Nomor tiga jarang berbicara. Dia juga tak suka mengatur. Baginya, kehidupan yang dijalani orang lain adalah benar. Akan menjadi salah apabila mereka menyesalinya. "Maka dari itu, jangan menyesali perbuatan di masa lalu. Bersabarlah dan jangan berhenti berjuangan," katanya.

Paling besar nomor dua, tubuhnya gempal. Dia tak rakus seperti nomor satu. Ketika makanan ditabur, dia berusaha mendapatkannya. Dia seperti ketua di dalam aquarium ini. Dan hanya dia yang berani mendebat si nomor satu, si ego.

Warna tubuhnya dipenuhi oranye. Sirip-siripnya juga panjang. Dia koki yang cerdas. Setiap kali makanan ditabur, dia langsung mencermati peluang yang akan ia dapatkan dengan memperhatikan arus air. Sehingga ia mendapatkan banyak makanan tanpa berebut dengan rekan-rekannya.

Dia juga yang memberikan sisa makanan kepada si paling kurus, tapi berpura-pura bahwa dia tidak melakukannya, atau pura-pura tak sengaja melakukannya. Hal ini karena sentimen si paling kurus. "Makanlah. Aku sudah kenyang. Mungkin ini dari Tuhanmu," katanya kepada si paling kurus dengan ekspresi pura-pura kekenyangan.

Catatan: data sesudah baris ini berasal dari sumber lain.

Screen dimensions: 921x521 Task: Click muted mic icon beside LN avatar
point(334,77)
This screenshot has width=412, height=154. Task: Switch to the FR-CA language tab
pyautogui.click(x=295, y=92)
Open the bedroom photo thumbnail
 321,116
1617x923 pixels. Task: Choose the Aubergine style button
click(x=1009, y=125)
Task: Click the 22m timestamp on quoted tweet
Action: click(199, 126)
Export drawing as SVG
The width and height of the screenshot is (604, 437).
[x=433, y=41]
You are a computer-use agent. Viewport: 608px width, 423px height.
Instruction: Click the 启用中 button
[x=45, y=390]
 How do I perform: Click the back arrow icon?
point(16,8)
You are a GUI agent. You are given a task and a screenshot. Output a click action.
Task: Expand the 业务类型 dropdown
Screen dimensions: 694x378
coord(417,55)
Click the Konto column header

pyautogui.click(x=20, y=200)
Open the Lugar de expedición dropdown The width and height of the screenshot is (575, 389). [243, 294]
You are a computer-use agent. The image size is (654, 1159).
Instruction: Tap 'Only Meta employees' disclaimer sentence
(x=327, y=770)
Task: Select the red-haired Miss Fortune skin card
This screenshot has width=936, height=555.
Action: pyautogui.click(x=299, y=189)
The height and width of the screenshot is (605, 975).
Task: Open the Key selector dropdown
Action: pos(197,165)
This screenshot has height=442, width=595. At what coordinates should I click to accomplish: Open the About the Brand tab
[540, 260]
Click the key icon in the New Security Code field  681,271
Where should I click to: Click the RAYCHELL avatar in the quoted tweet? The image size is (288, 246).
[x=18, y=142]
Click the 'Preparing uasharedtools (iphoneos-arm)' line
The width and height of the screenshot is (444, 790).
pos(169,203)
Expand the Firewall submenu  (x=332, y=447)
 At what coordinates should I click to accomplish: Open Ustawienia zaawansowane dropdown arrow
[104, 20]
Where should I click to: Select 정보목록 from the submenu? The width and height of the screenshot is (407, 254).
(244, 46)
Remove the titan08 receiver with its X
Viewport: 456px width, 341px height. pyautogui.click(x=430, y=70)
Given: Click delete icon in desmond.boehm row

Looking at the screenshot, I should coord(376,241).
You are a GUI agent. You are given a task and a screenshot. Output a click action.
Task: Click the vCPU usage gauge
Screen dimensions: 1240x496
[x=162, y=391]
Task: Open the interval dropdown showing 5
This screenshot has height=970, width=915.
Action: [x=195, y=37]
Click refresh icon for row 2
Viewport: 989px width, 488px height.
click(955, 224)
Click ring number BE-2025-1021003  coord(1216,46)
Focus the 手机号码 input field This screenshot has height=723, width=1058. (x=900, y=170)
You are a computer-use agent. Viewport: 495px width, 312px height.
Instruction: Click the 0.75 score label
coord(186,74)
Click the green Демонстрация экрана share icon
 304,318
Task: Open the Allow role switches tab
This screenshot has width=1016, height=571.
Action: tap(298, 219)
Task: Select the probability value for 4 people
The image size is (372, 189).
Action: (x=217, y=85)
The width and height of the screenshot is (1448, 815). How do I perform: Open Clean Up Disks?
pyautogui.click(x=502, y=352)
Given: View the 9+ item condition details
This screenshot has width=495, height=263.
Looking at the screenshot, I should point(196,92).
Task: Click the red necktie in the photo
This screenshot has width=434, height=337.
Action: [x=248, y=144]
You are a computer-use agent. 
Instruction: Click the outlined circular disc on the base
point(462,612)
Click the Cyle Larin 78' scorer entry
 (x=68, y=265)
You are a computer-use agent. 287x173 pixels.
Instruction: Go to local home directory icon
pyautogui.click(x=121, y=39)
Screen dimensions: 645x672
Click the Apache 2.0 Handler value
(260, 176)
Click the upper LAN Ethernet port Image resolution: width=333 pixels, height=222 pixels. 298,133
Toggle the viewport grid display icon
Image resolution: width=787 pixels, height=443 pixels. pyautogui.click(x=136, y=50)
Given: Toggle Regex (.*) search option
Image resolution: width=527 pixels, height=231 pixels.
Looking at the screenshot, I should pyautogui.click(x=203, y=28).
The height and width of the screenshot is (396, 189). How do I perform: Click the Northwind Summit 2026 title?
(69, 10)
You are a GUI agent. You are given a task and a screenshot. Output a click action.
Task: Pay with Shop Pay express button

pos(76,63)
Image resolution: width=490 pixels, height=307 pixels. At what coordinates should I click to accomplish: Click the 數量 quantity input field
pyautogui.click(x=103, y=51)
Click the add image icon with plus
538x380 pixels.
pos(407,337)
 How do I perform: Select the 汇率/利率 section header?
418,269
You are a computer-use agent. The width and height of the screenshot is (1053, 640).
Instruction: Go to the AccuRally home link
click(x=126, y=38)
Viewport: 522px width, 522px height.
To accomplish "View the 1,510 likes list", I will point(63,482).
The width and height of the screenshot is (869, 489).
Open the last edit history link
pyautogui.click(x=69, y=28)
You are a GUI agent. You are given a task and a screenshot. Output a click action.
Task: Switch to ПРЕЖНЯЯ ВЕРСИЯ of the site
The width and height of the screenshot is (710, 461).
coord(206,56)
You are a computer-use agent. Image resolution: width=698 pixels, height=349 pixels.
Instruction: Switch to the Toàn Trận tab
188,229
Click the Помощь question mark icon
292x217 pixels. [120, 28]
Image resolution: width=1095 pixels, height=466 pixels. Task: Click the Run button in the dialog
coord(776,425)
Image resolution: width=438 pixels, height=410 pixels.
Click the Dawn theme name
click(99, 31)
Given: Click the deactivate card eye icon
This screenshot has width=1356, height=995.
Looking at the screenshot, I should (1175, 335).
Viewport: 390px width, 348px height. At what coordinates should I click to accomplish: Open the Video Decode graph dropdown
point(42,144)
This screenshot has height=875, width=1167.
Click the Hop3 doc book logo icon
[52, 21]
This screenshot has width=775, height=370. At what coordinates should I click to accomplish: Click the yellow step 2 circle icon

Dan yang terakhir adalah si nomor empat. Dia paling kecil setelah si paling kurus. Warna tubuhnya dominan putih. Dia adalah ikan pendatang, yang baru saja kubeli dan kumasukkan ke dalam aquarium. Dialah ikan yang sering mengalami kesialan.

Beberapa kali ditabur makanan, dia berusaha mendapatkannya dengan gegabah. Tidak memperhatikan kencangnya arus, juga tidak melihat kemampuan fisiknya. Dia jadi ikan yang paling payah, mudah lelah, dan selalu kalah dalam berbagai hal. Seakan-akan nasib sial melekat padanya.

Koki yang terakhir ini suka berekspetasi tinggi. Mungkin kesialan itu sebenarnya tidak ada padanya. Tapi karena ekspetasi yang ia bentuk, tanpa memperhatikan kemampuannya, membuatnya seolah-olah mengalami kesialan.

Seru memiliki koki yang karakternya berbeda-beda. Ada:
  1. Koki egois, rakus, pecinta duniawi, ambisius
  2. Koki bijaksana, cerdas, pandai mengatur skala prioritas
  3. Koki sabar, teguh, tangguh, bermoral
  4. Koki gegabah, suka sial
  5. Koki spiritual, "nerimo", tidak ambis
*

Adzan magrib berkumandang. Bapak memanggil, menyebabkan lamunanku di depan cermin terhenti. Segera ku menuju meja makan dan membatalkan puasa.